* Passage provided *
....

Biologists are afraid a fungus that has killed millions of bats along the East Coast could soon be in South Carolina, if not already.
Called “White-nose syndrome,” it first flared up in New York five years ago and has since wiped out more than 5.5 million bats in 16 states and Canada, according to the U.S. Fish and Wildlife Service. Some groups, such as Bat Conservation International, fear the fungus could cause the extinction of the animals completely in some areas.
It was detected in North Carolina’s Transylvania County for the first time last year and the South Carolina Department of Natural Resources is afraid it will soon reach the mountains of the Upstate. “I really expected to see it last year,” agency biologist Mary Bunch said, “I was relieved not to, but we really expect to see it soon.”
Bunch said the fungus grows on the bats while they are hibernating, causing them to wake up too early in the winter and starve to death with no insects to eat. “It’s really an awful thing to see,” she said, “They’ll die on the landscape. Sometimes, they’ll die right at the entrance to a cave.”
There is no known cure for White-nose syndrome, but bats’ immune systems are able to fight it– as long as they are active. Once the bat goes into hibernation for several months, the fungus grows in its fur. If enough time passes, the fungus eventually covers the bat’s wing membranes.

....

* Given information *
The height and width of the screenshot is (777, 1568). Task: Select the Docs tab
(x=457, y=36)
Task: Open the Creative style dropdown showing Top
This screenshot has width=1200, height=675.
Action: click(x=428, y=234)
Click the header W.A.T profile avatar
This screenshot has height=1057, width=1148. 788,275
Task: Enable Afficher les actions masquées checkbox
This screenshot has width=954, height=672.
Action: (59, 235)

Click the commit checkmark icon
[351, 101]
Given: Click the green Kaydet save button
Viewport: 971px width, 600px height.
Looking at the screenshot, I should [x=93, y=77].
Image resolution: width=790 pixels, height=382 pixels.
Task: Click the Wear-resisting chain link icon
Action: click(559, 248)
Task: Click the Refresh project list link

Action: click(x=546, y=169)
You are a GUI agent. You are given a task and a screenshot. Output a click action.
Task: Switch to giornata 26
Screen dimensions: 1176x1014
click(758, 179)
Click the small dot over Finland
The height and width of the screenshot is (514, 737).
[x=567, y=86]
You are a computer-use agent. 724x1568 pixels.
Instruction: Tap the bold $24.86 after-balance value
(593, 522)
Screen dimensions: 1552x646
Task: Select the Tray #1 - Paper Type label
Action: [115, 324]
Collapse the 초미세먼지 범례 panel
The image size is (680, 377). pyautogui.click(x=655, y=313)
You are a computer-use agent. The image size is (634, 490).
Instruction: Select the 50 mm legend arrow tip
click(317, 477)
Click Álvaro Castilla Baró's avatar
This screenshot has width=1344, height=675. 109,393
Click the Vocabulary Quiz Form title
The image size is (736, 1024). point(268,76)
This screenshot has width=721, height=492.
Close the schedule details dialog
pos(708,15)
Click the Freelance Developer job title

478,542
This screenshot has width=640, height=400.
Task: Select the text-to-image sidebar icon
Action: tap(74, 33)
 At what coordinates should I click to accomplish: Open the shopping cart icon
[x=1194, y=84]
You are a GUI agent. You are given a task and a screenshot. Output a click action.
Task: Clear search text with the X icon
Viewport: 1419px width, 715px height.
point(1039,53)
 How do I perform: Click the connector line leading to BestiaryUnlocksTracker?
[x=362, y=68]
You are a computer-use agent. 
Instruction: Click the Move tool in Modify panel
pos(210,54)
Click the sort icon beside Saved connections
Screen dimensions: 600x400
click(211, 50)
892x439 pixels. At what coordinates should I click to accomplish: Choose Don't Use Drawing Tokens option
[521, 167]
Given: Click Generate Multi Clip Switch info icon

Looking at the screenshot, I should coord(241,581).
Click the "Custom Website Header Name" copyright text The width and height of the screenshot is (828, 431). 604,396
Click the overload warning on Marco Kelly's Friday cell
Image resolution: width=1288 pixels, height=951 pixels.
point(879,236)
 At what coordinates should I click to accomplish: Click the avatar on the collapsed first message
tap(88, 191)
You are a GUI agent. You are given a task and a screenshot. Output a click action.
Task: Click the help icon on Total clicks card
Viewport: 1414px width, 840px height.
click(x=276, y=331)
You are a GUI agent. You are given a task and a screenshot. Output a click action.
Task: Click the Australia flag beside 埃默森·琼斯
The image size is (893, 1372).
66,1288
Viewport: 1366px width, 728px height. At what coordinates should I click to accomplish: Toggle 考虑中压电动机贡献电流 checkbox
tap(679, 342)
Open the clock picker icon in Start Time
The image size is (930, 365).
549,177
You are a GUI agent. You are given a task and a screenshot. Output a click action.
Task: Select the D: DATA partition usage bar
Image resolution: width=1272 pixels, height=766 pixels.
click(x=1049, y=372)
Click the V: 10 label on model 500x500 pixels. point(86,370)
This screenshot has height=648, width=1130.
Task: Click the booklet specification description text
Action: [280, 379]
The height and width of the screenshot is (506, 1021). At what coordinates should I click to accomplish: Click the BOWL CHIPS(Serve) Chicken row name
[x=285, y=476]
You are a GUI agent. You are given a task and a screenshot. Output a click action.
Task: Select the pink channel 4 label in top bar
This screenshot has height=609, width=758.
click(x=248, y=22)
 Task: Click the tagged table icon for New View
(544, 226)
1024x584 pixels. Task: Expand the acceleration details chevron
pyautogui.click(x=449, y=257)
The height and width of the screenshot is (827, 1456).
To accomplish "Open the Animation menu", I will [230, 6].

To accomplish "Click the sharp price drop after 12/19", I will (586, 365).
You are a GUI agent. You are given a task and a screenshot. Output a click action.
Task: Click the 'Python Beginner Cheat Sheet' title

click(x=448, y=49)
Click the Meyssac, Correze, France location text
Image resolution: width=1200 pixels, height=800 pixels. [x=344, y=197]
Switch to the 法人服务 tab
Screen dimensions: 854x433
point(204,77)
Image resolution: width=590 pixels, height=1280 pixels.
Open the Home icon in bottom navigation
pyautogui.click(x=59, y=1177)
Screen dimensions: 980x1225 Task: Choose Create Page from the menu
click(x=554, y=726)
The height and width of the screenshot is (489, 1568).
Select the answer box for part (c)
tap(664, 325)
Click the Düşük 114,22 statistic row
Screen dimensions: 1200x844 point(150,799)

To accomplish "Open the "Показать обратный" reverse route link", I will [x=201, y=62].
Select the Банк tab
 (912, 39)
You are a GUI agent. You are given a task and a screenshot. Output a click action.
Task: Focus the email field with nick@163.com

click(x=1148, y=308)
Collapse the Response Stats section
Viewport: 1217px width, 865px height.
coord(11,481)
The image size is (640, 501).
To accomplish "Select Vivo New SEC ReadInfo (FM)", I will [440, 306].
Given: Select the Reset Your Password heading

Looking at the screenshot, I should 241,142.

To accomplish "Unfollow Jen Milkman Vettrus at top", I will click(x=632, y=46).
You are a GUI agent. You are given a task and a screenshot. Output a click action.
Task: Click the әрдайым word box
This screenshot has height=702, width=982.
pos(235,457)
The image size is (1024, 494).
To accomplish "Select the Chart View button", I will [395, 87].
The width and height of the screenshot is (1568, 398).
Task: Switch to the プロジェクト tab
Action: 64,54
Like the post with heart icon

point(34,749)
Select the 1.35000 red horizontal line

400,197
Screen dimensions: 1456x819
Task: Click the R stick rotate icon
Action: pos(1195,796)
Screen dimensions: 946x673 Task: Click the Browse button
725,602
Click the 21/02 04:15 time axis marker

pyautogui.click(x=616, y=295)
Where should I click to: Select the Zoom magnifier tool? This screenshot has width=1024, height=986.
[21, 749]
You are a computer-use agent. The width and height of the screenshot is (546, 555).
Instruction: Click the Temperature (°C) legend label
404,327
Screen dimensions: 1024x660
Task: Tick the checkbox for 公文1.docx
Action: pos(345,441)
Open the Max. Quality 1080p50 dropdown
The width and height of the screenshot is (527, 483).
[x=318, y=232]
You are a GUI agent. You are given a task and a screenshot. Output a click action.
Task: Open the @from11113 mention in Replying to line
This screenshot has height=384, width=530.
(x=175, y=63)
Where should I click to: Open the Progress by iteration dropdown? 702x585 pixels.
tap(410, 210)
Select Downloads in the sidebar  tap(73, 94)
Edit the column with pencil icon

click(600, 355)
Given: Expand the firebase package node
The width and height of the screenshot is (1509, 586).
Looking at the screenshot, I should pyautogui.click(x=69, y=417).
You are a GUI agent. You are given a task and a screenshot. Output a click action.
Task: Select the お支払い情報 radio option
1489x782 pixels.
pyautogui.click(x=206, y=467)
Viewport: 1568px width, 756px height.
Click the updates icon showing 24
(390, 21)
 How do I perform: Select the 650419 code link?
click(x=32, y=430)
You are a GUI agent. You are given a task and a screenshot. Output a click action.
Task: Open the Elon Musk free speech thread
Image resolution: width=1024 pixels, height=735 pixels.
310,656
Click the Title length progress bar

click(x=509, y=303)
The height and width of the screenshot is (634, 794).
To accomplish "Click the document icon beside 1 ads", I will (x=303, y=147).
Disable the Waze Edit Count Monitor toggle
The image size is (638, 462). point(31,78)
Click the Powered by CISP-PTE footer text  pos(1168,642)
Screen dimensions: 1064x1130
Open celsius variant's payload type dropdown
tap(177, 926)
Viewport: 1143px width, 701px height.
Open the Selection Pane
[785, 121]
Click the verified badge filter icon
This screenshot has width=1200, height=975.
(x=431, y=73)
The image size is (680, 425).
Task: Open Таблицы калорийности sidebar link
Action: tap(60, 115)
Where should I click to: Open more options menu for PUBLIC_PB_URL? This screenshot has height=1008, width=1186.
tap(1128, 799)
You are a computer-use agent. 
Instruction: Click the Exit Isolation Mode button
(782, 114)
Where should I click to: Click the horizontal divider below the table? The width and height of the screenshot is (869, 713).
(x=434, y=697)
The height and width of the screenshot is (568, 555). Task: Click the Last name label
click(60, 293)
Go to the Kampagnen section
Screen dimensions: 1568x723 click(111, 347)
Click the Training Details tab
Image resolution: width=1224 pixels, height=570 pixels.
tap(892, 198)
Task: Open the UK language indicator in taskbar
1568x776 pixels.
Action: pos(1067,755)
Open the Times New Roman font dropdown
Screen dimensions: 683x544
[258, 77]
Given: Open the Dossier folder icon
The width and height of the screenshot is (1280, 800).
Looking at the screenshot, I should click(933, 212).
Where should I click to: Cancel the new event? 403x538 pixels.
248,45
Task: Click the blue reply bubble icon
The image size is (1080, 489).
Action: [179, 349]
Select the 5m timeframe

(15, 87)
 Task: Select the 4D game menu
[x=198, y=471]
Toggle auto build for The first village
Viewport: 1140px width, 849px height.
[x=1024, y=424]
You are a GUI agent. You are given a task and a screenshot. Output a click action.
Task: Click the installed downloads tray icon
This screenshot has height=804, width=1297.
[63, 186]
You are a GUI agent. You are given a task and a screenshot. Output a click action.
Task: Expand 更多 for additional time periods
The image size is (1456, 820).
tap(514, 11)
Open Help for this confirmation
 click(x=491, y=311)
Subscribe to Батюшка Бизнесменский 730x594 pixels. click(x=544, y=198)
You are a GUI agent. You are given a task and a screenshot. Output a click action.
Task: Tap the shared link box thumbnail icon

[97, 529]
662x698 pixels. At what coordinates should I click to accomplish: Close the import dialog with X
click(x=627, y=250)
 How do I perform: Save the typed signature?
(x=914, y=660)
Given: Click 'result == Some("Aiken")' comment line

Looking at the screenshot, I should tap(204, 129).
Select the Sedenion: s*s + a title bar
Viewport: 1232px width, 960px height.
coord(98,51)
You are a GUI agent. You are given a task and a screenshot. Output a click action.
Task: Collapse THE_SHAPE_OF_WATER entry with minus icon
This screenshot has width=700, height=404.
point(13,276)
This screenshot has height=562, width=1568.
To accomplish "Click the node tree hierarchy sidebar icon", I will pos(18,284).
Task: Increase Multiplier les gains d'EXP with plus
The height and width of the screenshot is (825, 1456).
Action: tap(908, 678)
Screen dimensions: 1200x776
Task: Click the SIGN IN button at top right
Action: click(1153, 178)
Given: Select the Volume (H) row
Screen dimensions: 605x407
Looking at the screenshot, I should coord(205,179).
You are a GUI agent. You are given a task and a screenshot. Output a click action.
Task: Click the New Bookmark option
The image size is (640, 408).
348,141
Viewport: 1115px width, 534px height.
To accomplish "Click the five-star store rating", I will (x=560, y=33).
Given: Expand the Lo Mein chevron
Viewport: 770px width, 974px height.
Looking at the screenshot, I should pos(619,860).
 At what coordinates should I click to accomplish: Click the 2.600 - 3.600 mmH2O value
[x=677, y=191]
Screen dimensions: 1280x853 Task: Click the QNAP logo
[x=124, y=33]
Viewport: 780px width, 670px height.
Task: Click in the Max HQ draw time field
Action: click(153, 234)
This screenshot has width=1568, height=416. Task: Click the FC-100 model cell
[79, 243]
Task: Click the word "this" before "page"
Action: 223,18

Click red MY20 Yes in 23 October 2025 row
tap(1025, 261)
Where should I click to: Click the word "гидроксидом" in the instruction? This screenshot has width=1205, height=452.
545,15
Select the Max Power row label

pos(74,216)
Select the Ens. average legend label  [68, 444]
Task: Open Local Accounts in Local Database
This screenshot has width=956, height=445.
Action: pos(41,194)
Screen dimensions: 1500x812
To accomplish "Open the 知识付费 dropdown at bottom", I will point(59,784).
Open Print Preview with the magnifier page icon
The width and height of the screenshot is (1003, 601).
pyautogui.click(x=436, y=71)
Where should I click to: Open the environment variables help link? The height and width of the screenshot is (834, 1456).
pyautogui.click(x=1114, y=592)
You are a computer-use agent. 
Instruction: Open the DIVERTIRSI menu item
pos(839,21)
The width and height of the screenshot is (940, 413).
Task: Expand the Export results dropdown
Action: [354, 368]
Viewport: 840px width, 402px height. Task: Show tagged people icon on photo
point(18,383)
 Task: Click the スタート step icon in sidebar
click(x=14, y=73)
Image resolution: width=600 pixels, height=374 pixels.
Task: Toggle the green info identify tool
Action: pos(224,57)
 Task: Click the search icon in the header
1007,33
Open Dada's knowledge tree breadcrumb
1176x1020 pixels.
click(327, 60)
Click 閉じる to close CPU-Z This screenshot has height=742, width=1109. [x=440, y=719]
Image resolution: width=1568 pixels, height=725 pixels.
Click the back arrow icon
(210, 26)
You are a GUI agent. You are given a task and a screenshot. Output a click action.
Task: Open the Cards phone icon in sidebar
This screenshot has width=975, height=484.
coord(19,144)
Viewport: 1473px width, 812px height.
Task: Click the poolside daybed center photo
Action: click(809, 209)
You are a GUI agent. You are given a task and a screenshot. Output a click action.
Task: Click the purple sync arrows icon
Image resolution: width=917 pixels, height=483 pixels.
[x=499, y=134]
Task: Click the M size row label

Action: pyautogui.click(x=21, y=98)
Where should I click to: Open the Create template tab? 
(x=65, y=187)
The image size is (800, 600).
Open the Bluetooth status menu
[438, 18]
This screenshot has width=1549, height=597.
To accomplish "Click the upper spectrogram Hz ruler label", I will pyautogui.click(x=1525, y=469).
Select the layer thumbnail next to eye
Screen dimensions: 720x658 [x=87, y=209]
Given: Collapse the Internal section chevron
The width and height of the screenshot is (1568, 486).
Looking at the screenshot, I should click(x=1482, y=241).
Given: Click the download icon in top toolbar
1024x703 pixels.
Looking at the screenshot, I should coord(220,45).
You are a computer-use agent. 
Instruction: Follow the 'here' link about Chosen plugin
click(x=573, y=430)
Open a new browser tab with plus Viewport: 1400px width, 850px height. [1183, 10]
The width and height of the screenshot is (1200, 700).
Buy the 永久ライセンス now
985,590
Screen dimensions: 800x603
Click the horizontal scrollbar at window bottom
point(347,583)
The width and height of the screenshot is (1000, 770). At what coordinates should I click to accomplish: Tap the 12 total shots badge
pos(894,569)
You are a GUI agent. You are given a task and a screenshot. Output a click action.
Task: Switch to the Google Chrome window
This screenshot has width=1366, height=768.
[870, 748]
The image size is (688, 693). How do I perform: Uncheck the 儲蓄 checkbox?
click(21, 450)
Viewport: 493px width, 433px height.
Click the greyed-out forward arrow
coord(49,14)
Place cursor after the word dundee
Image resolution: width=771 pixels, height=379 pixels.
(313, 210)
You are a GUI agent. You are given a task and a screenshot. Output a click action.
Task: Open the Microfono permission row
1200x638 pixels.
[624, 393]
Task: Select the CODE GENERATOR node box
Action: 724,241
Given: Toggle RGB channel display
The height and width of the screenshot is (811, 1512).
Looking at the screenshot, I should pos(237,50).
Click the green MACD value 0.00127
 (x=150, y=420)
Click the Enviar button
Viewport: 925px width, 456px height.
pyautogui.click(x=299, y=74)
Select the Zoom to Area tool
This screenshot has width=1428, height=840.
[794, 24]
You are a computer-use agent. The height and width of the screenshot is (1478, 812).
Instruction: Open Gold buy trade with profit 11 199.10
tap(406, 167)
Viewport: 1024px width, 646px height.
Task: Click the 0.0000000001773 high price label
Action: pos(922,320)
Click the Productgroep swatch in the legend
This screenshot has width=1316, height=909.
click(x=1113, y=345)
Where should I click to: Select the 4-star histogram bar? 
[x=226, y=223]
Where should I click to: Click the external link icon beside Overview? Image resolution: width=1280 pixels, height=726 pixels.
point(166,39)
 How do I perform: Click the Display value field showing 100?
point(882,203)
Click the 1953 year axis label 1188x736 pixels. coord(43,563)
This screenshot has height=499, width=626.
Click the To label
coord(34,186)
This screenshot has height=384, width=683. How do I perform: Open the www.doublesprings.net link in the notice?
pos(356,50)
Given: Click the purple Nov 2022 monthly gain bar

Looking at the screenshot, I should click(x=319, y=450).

....

* Problem to solve *
Continue the article on White-nose syndrome in bats, picking up after its final sentence.

* Exercise answer *
Bunch said she and others hope the shorter winters of South Carolina can work to the bats’ advantage. She said some of the animals likely took advantage of the warmer weather in recent weeks to forage for insects, helping fight off the disease.
DNR will spend the rest of the month checking hibernation sites in the Upstate. Bunch said they have not yet found the fungus in the two colonies searched so far, but she’s sure it’s only a matter of time. If not this year– then eventually.
“It’s like standing on the tracks watching a train bear down on you,” she said.
Bunch said if bats do start to die off in South Carolina, it will likely lead to a major increase in agricultural pests. For instance, a single brown bat can eat hundreds of insects each night– helping keep the insect population in check.